***** SELECTED TEXT

Conspiracy theories are false assumptions that attempt to explain causes of events or phenomena by insinuating that individuals or groups of persons work secretly to manipulate those events for their personal gains. The conspiracy theories that rocked the whole world recently are those surrounding the causes and spread of COVID-19 as well as the development of its vaccine. Like other conspiracy theories, the ones surrounding COVID-19 found its way into different communities all over the world and caused a lot of controversies. Till date, these conspiracy theories are still preventing many people from going for COVID-19 vaccine.
Conspiracy theories, fortunately, can be beneficial as well. For instance, some of them expose problems in societies that need to be addressed. They also give citizens the opportunities to call the government to order and to curtail the activities of the “powerful” people that were believed to create problems for the people. However, their negative impacts outweigh their positive effects. For instance, religious wars and killings are fuelled by conspiracy theories. Conspiracy theories have also led to prejudice, distrust, genocide, witch-hunt, and low participation in politics. This is why it is good to discourage the spread of such theories.
Kindly note that you can be tricked into believing conspiracy theories if you let your guards down. This is because conspiracy theorists manipulate people’s emotions by using special persuasion tricks. They study situations and people’s psychology and use them to fabricate theories that make their lies sound like truth. Since these theories provide illusions of control and safety, those that believe them resist any form of efforts made towards debunking them. This is to say that many of us believe in some conspiracy theories we assumed were the truth. This essay, however, focuses on internal and external factors that make people believe in conspiracy theories.
Factors that Encourage Acceptance of Conspiracies Theories
- Level of Education: Research has shown that the lower a person’s level of education is, the higher his chances of believing conspiracy theories. This is because those with higher education tend to think more critically and also have more information about concepts.
- Knowledge: A person that knows little or nothing about a concept or a phenomenon tends to believe whatever he hears about it, so long as it aligns with their ideologies.

**********

● WHAT IS EXPECTED:
Answer these questions about the essay on conspiracy theories:
1. Which vaccine are conspiracy theories still keeping many people from getting?
2. What kinds of wars does the essay say conspiracy theories fuel?
3. What two traits does the essay attribute to people with higher education?
The items come from a source separate from the essay on conspiracy theories.

***** MATERIAL SUPPLIED

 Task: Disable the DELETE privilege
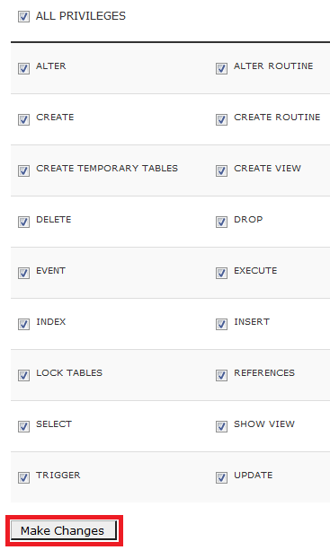pyautogui.click(x=23, y=222)
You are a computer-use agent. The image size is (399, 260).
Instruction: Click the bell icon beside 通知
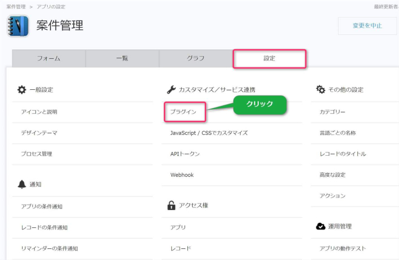22,184
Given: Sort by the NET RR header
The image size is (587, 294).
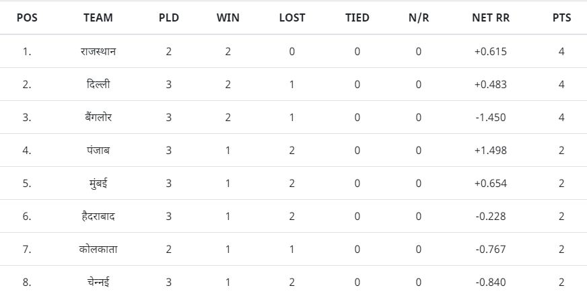Looking at the screenshot, I should [x=491, y=17].
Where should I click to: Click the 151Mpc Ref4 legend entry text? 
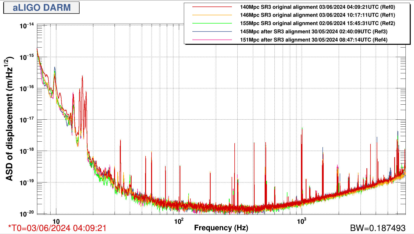tap(314, 40)
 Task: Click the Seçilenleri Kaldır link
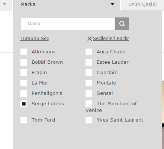(x=111, y=39)
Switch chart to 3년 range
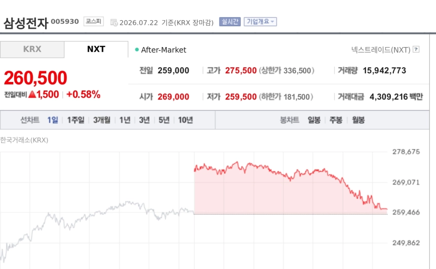Image resolution: width=436 pixels, height=269 pixels. [x=144, y=120]
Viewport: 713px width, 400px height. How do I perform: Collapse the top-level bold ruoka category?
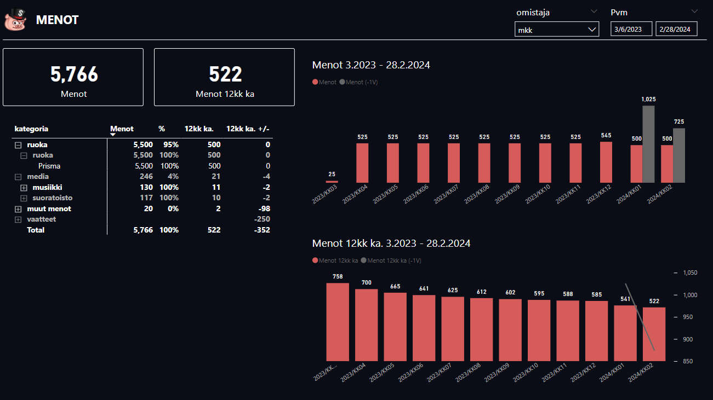18,145
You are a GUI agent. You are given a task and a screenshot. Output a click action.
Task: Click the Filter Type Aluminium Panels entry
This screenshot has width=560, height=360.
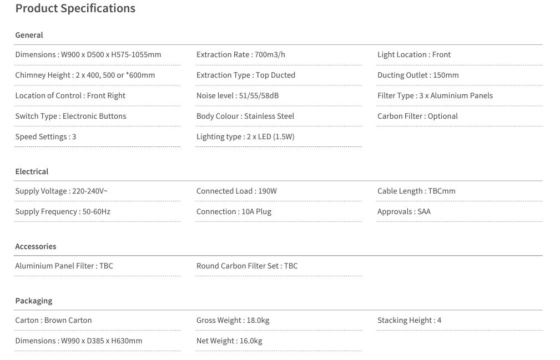[435, 95]
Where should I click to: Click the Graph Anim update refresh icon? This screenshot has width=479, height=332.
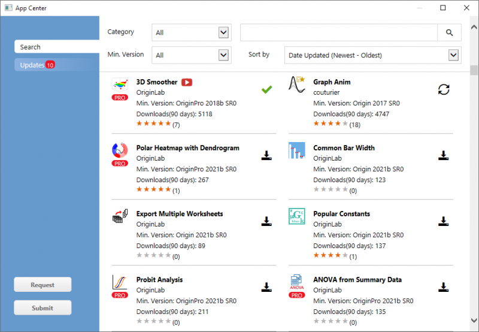[443, 89]
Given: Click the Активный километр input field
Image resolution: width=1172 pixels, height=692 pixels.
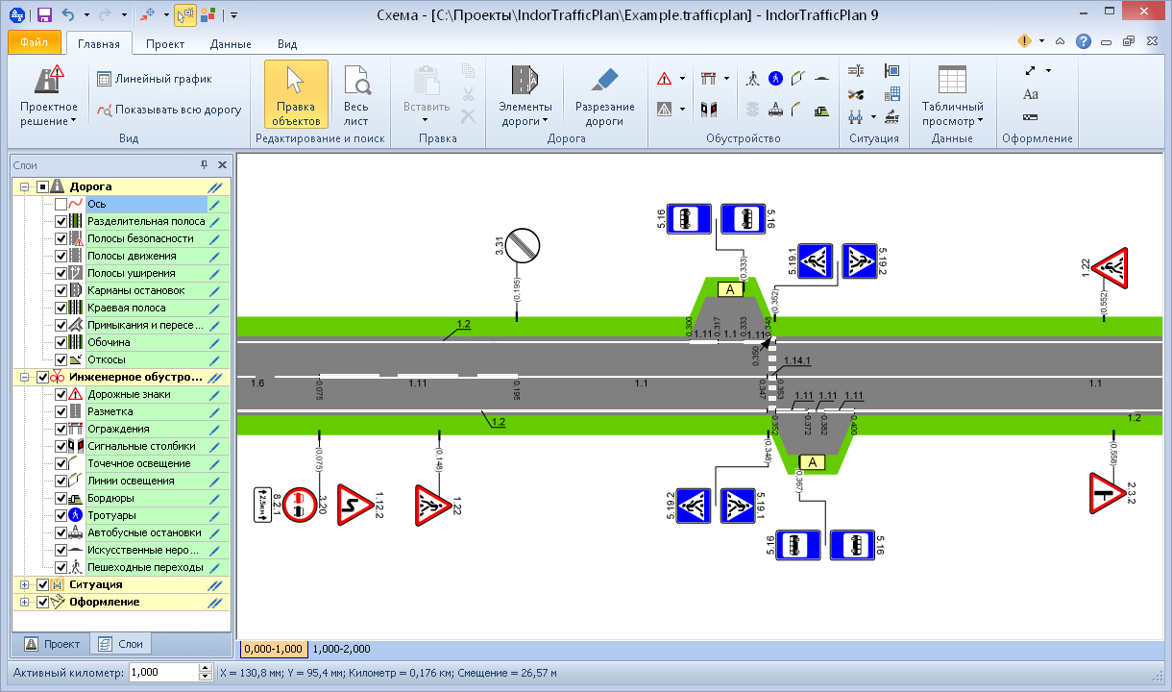Looking at the screenshot, I should (x=161, y=673).
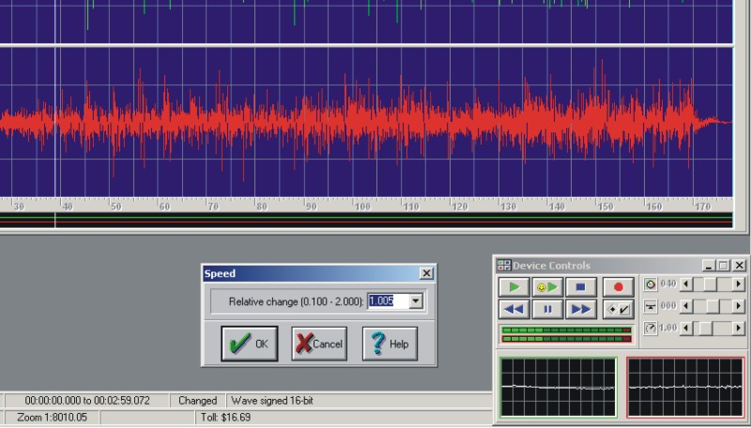Click the smiley Play Looped button
Screen dimensions: 751x428
click(547, 287)
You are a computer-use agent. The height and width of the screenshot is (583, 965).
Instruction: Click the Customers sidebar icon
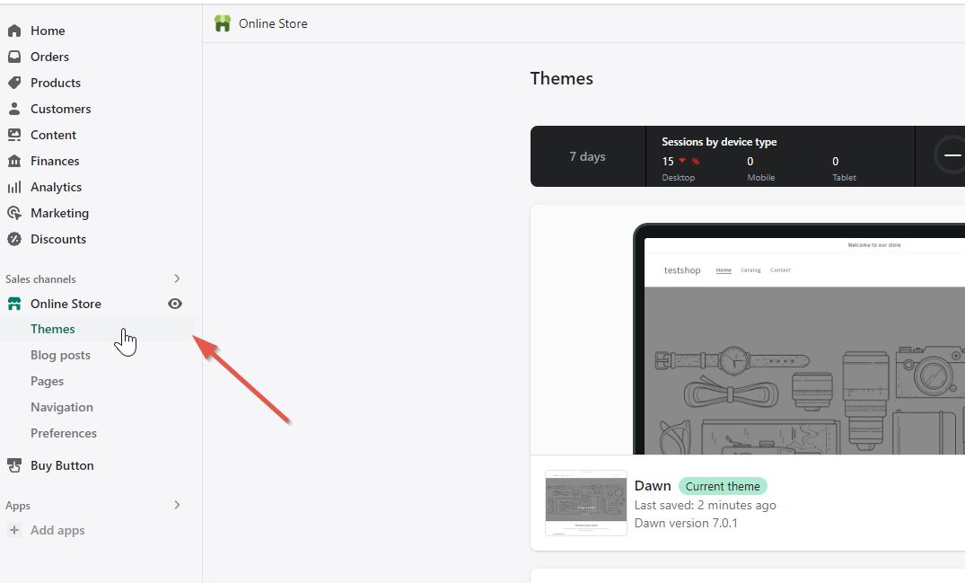click(x=13, y=109)
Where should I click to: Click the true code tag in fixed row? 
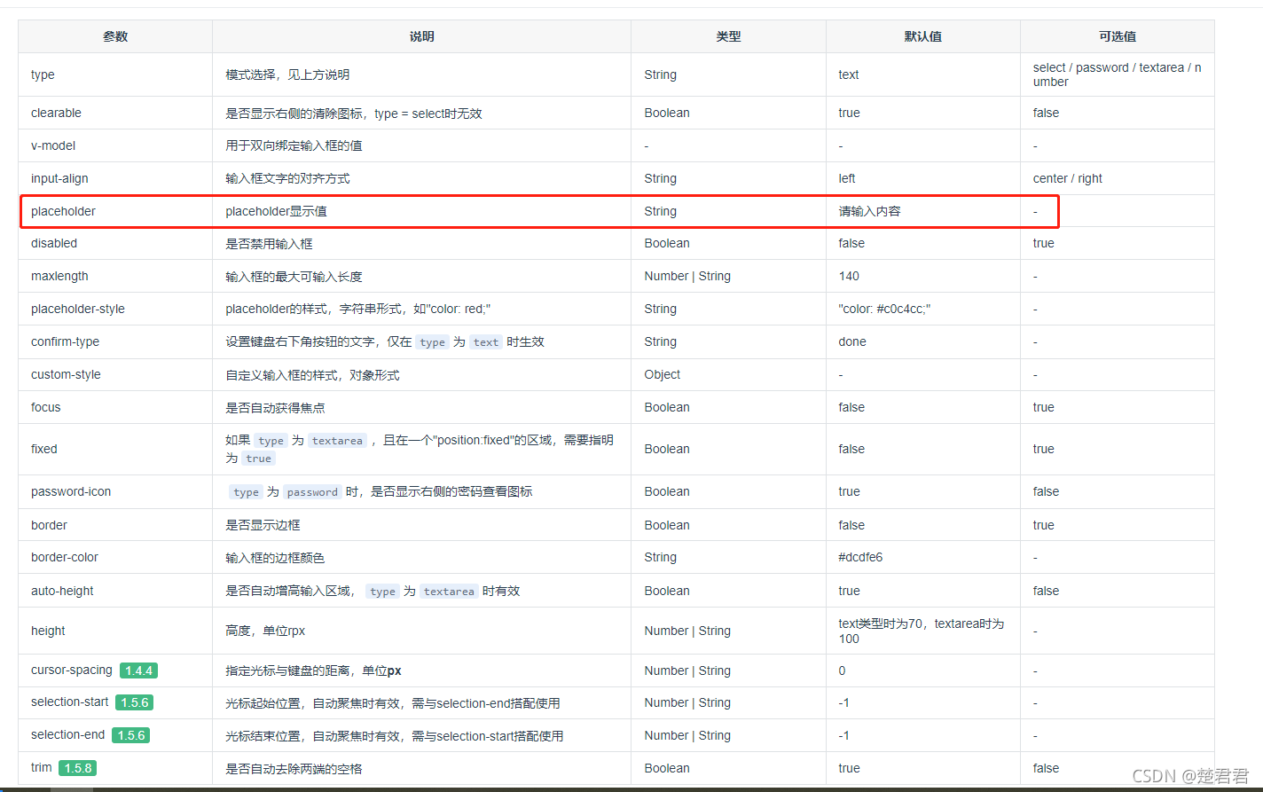pos(258,459)
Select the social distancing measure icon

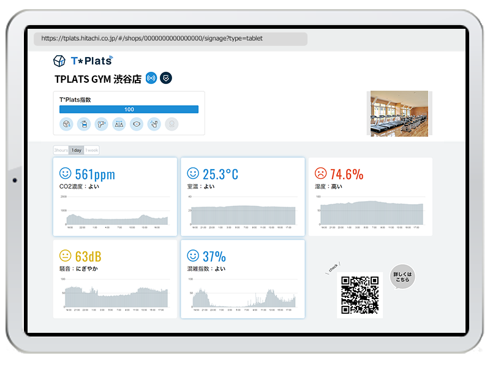coord(119,124)
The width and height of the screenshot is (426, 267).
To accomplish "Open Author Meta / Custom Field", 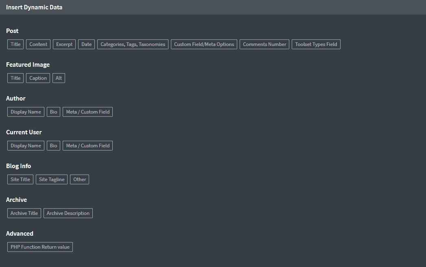I will click(x=87, y=112).
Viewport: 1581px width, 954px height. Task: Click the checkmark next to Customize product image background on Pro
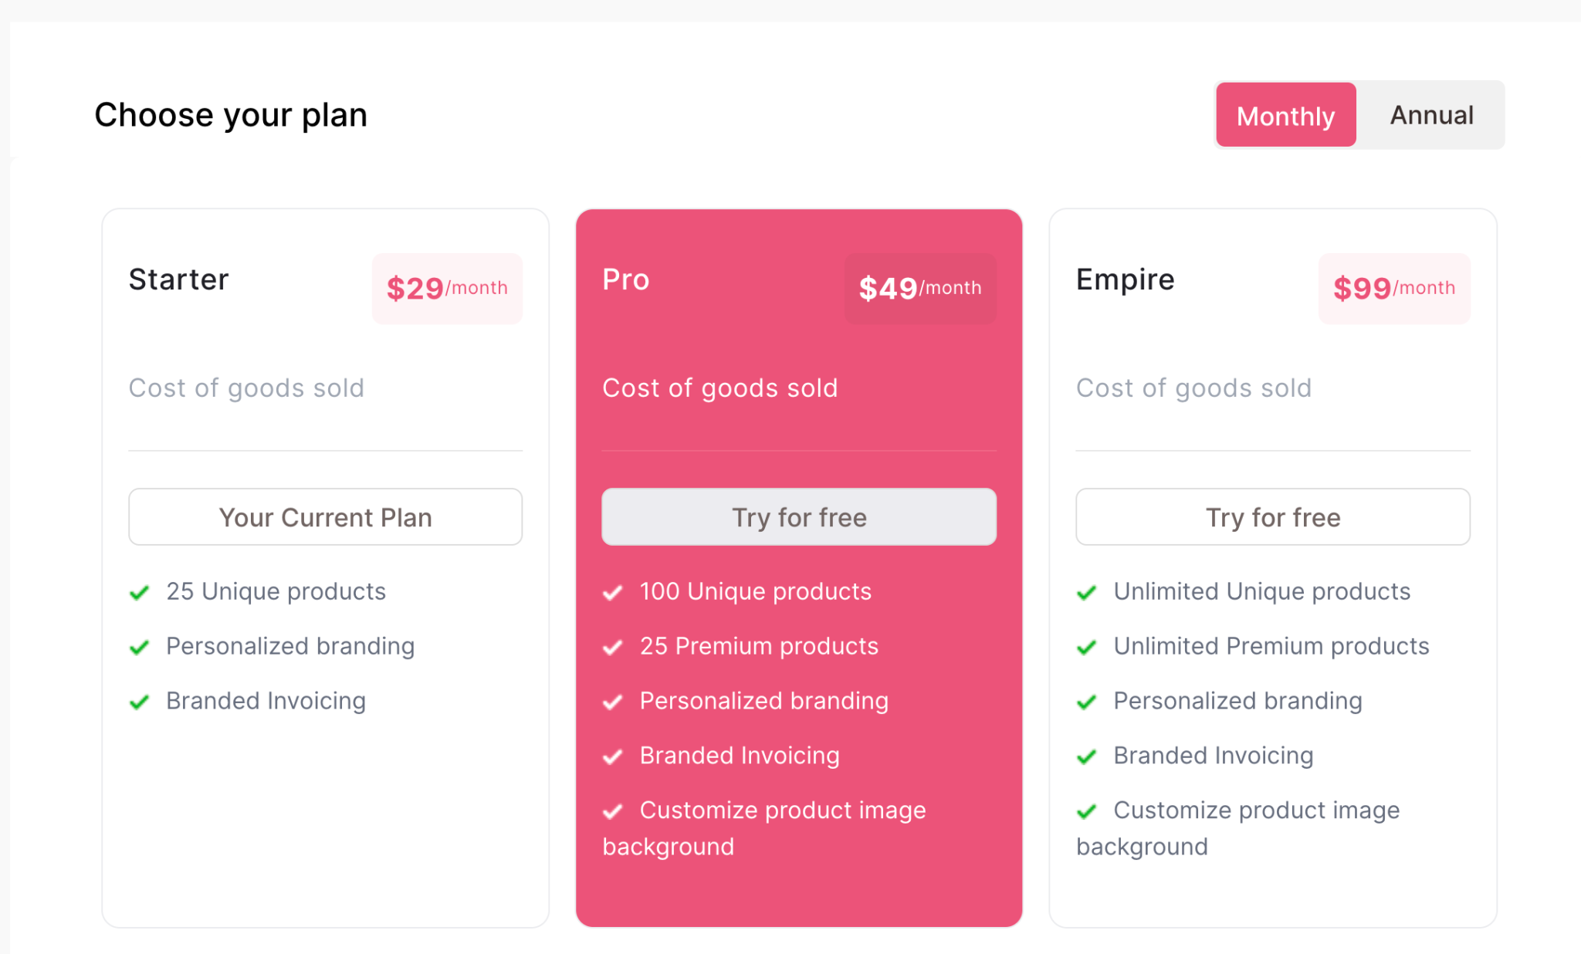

**********

● EXPECTED ANSWER:
1. The COVID-19 vaccine.
2. Religious wars.
3. They tend to think more critically and have more information about concepts.